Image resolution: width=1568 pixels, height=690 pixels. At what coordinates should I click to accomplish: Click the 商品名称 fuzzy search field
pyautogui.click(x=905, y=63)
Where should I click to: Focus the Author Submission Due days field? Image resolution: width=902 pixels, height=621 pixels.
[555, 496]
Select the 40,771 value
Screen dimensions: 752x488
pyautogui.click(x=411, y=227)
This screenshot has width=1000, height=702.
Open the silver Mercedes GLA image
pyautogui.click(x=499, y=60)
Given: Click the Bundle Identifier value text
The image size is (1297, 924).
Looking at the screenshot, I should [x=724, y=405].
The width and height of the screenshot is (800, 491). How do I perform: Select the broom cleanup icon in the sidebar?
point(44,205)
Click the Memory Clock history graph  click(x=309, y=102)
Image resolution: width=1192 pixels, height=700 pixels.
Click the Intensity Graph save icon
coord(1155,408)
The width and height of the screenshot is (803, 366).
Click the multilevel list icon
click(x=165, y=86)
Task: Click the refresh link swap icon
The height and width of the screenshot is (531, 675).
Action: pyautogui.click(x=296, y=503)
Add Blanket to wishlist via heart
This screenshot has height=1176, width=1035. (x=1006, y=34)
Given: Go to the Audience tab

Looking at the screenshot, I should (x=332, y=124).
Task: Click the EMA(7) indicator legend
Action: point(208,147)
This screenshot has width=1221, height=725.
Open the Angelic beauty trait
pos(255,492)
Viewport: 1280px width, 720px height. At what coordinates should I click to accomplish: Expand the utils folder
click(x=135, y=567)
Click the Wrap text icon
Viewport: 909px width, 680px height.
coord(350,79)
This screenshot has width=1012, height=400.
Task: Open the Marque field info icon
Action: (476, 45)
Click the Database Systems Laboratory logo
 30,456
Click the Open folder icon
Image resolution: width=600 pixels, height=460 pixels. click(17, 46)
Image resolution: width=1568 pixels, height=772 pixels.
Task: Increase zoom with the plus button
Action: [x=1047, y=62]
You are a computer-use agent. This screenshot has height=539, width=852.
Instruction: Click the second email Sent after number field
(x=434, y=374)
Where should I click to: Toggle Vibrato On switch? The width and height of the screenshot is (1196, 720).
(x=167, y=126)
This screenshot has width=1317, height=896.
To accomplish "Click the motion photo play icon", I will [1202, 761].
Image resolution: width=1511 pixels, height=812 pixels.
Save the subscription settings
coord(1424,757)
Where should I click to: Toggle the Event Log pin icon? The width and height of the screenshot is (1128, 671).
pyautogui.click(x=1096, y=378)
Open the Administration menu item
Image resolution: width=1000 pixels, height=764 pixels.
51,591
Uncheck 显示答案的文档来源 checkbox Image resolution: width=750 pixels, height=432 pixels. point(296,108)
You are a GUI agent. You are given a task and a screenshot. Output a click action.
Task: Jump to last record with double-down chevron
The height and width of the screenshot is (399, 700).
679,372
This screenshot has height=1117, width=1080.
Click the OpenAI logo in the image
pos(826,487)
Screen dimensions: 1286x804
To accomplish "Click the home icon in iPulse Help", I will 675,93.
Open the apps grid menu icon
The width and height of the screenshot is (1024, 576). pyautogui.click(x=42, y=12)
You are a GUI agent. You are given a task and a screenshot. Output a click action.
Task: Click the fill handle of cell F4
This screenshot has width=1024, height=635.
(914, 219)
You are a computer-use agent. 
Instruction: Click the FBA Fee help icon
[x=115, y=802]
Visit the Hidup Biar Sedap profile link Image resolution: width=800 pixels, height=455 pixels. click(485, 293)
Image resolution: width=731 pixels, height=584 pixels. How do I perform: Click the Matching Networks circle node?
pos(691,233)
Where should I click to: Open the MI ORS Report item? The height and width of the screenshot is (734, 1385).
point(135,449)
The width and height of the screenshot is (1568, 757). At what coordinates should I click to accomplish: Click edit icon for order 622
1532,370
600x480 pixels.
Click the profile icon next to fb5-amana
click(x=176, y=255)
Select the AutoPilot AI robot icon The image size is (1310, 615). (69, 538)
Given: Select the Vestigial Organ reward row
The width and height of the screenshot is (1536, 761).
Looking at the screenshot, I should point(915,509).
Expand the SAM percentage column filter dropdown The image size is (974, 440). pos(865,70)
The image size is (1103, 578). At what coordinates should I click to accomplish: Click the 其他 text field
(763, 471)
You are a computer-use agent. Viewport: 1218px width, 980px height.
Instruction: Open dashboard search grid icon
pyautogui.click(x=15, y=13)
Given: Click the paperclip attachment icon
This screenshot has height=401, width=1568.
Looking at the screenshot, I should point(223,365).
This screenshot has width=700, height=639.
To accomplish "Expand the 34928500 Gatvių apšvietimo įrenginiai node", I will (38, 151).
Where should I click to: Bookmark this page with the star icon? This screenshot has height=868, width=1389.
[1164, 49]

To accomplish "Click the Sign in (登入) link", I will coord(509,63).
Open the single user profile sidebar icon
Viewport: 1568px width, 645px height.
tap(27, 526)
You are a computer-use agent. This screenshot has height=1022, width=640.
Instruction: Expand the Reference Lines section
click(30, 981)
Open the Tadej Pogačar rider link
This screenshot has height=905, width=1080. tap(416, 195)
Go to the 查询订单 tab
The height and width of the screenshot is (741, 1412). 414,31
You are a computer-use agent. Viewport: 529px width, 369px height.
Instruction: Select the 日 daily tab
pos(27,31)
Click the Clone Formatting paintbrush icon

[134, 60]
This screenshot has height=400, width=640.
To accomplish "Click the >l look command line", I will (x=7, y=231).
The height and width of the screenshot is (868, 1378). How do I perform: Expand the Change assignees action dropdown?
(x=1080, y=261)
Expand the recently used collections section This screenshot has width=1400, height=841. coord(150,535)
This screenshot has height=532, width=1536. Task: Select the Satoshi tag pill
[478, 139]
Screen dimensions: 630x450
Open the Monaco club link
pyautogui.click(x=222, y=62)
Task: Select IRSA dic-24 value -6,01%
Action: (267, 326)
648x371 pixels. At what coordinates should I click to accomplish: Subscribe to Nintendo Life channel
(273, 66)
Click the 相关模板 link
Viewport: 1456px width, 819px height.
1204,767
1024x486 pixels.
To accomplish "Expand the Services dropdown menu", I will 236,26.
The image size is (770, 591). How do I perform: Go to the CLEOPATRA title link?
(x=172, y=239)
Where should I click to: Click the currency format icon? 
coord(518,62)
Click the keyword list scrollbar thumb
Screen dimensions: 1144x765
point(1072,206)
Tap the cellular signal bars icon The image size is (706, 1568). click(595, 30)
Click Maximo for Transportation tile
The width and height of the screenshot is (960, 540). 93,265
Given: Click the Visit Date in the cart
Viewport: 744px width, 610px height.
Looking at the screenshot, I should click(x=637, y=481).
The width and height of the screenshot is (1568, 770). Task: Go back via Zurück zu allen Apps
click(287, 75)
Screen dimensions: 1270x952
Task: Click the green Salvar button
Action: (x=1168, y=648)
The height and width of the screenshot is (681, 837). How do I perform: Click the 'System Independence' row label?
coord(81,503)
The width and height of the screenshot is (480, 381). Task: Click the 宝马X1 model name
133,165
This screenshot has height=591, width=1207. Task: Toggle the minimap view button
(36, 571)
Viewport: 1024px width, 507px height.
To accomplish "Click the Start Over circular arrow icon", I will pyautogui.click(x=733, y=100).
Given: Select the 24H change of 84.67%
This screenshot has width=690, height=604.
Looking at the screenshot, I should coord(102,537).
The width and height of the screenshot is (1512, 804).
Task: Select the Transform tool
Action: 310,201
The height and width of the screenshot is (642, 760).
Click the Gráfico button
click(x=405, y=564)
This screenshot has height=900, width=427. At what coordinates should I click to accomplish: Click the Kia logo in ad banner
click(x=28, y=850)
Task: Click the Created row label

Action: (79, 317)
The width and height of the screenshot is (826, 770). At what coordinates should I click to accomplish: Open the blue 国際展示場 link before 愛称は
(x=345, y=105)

··········

**What to do**
Every entry is to be repeated exactly as it stands.

**The completed task**
Image resolution: width=1568 pixels, height=690 pixels. At what coordinates should I click to accomplish: Click the 商品名称 fuzzy search field
pyautogui.click(x=905, y=63)
Where should I click to: Focus the Author Submission Due days field? Image resolution: width=902 pixels, height=621 pixels.
[555, 496]
Select the 40,771 value
Screen dimensions: 752x488
pyautogui.click(x=411, y=227)
This screenshot has width=1000, height=702.
Open the silver Mercedes GLA image
pyautogui.click(x=499, y=60)
Given: Click the Bundle Identifier value text
The image size is (1297, 924).
Looking at the screenshot, I should [x=724, y=405].
The width and height of the screenshot is (800, 491). How do I perform: Select the broom cleanup icon in the sidebar?
point(44,205)
Click the Memory Clock history graph  click(x=309, y=102)
Image resolution: width=1192 pixels, height=700 pixels.
Click the Intensity Graph save icon
coord(1155,408)
The width and height of the screenshot is (803, 366).
Click the multilevel list icon
click(x=165, y=86)
Task: Click the refresh link swap icon
The height and width of the screenshot is (531, 675).
Action: pyautogui.click(x=296, y=503)
Add Blanket to wishlist via heart
This screenshot has height=1176, width=1035. (x=1006, y=34)
Given: Go to the Audience tab

Looking at the screenshot, I should (x=332, y=124).
Task: Click the EMA(7) indicator legend
Action: point(208,147)
This screenshot has width=1221, height=725.
Open the Angelic beauty trait
pos(255,492)
Viewport: 1280px width, 720px height. At what coordinates should I click to accomplish: Expand the utils folder
click(x=135, y=567)
Click the Wrap text icon
Viewport: 909px width, 680px height.
coord(350,79)
This screenshot has width=1012, height=400.
Task: Open the Marque field info icon
Action: (476, 45)
Click the Database Systems Laboratory logo
 30,456
Click the Open folder icon
Image resolution: width=600 pixels, height=460 pixels. click(17, 46)
Image resolution: width=1568 pixels, height=772 pixels.
Task: Increase zoom with the plus button
Action: [x=1047, y=62]
You are a computer-use agent. This screenshot has height=539, width=852.
Instruction: Click the second email Sent after number field
(x=434, y=374)
Where should I click to: Toggle Vibrato On switch? The width and height of the screenshot is (1196, 720).
(x=167, y=126)
This screenshot has width=1317, height=896.
To accomplish "Click the motion photo play icon", I will [1202, 761].
Image resolution: width=1511 pixels, height=812 pixels.
Save the subscription settings
coord(1424,757)
Where should I click to: Toggle the Event Log pin icon? The width and height of the screenshot is (1128, 671).
pyautogui.click(x=1096, y=378)
Open the Administration menu item
Image resolution: width=1000 pixels, height=764 pixels.
51,591
Uncheck 显示答案的文档来源 checkbox Image resolution: width=750 pixels, height=432 pixels. point(296,108)
You are a GUI agent. You are given a task and a screenshot. Output a click action.
Task: Jump to last record with double-down chevron
The height and width of the screenshot is (399, 700).
679,372
This screenshot has height=1117, width=1080.
Click the OpenAI logo in the image
pos(826,487)
Screen dimensions: 1286x804
To accomplish "Click the home icon in iPulse Help", I will 675,93.
Open the apps grid menu icon
The width and height of the screenshot is (1024, 576). pyautogui.click(x=42, y=12)
You are a GUI agent. You are given a task and a screenshot. Output a click action.
Task: Click the fill handle of cell F4
This screenshot has width=1024, height=635.
(914, 219)
You are a computer-use agent. 
Instruction: Click the FBA Fee help icon
[x=115, y=802]
Visit the Hidup Biar Sedap profile link Image resolution: width=800 pixels, height=455 pixels. click(485, 293)
Image resolution: width=731 pixels, height=584 pixels. How do I perform: Click the Matching Networks circle node?
pos(691,233)
Where should I click to: Open the MI ORS Report item? The height and width of the screenshot is (734, 1385).
point(135,449)
The width and height of the screenshot is (1568, 757). At what coordinates should I click to accomplish: Click edit icon for order 622
1532,370
600x480 pixels.
Click the profile icon next to fb5-amana
click(x=176, y=255)
Select the AutoPilot AI robot icon The image size is (1310, 615). (69, 538)
Given: Select the Vestigial Organ reward row
The width and height of the screenshot is (1536, 761).
Looking at the screenshot, I should point(915,509).
Expand the SAM percentage column filter dropdown The image size is (974, 440). pos(865,70)
The image size is (1103, 578). At what coordinates should I click to accomplish: Click the 其他 text field
(763, 471)
You are a computer-use agent. Viewport: 1218px width, 980px height.
Instruction: Open dashboard search grid icon
pyautogui.click(x=15, y=13)
Given: Click the paperclip attachment icon
This screenshot has height=401, width=1568.
Looking at the screenshot, I should point(223,365).
This screenshot has width=700, height=639.
To accomplish "Expand the 34928500 Gatvių apšvietimo įrenginiai node", I will (38, 151).
Where should I click to: Bookmark this page with the star icon? This screenshot has height=868, width=1389.
[1164, 49]

To accomplish "Click the Sign in (登入) link", I will coord(509,63).
Open the single user profile sidebar icon
Viewport: 1568px width, 645px height.
tap(27, 526)
You are a computer-use agent. This screenshot has height=1022, width=640.
Instruction: Expand the Reference Lines section
click(30, 981)
Open the Tadej Pogačar rider link
This screenshot has height=905, width=1080. tap(416, 195)
Go to the 查询订单 tab
The height and width of the screenshot is (741, 1412). 414,31
You are a computer-use agent. Viewport: 529px width, 369px height.
Instruction: Select the 日 daily tab
pos(27,31)
Click the Clone Formatting paintbrush icon

[134, 60]
This screenshot has height=400, width=640.
To accomplish "Click the >l look command line", I will (x=7, y=231).
The height and width of the screenshot is (868, 1378). How do I perform: Expand the Change assignees action dropdown?
(x=1080, y=261)
Expand the recently used collections section This screenshot has width=1400, height=841. coord(150,535)
This screenshot has height=532, width=1536. Task: Select the Satoshi tag pill
[478, 139]
Screen dimensions: 630x450
Open the Monaco club link
pyautogui.click(x=222, y=62)
Task: Select IRSA dic-24 value -6,01%
Action: (267, 326)
648x371 pixels. At what coordinates should I click to accomplish: Subscribe to Nintendo Life channel
(273, 66)
Click the 相关模板 link
Viewport: 1456px width, 819px height.
1204,767
1024x486 pixels.
To accomplish "Expand the Services dropdown menu", I will 236,26.
The image size is (770, 591). How do I perform: Go to the CLEOPATRA title link?
(x=172, y=239)
Where should I click to: Click the currency format icon? 
coord(518,62)
Click the keyword list scrollbar thumb
Screen dimensions: 1144x765
point(1072,206)
Tap the cellular signal bars icon The image size is (706, 1568). click(595, 30)
Click Maximo for Transportation tile
The width and height of the screenshot is (960, 540). 93,265
Given: Click the Visit Date in the cart
Viewport: 744px width, 610px height.
Looking at the screenshot, I should click(x=637, y=481).
The width and height of the screenshot is (1568, 770). Task: Go back via Zurück zu allen Apps
click(287, 75)
Screen dimensions: 1270x952
Task: Click the green Salvar button
Action: (x=1168, y=648)
The height and width of the screenshot is (681, 837). How do I perform: Click the 'System Independence' row label?
coord(81,503)
The width and height of the screenshot is (480, 381). Task: Click the 宝马X1 model name
133,165
This screenshot has height=591, width=1207. Task: Toggle the minimap view button
(36, 571)
Viewport: 1024px width, 507px height.
To accomplish "Click the Start Over circular arrow icon", I will pyautogui.click(x=733, y=100).
Given: Select the 24H change of 84.67%
This screenshot has width=690, height=604.
Looking at the screenshot, I should coord(102,537).
The width and height of the screenshot is (1512, 804).
Task: Select the Transform tool
Action: 310,201
The height and width of the screenshot is (642, 760).
Click the Gráfico button
click(x=405, y=564)
This screenshot has height=900, width=427. At what coordinates should I click to accomplish: Click the Kia logo in ad banner
click(x=28, y=850)
Task: Click the Created row label

Action: (79, 317)
The width and height of the screenshot is (826, 770). At what coordinates should I click to accomplish: Open the blue 国際展示場 link before 愛称は
(x=345, y=105)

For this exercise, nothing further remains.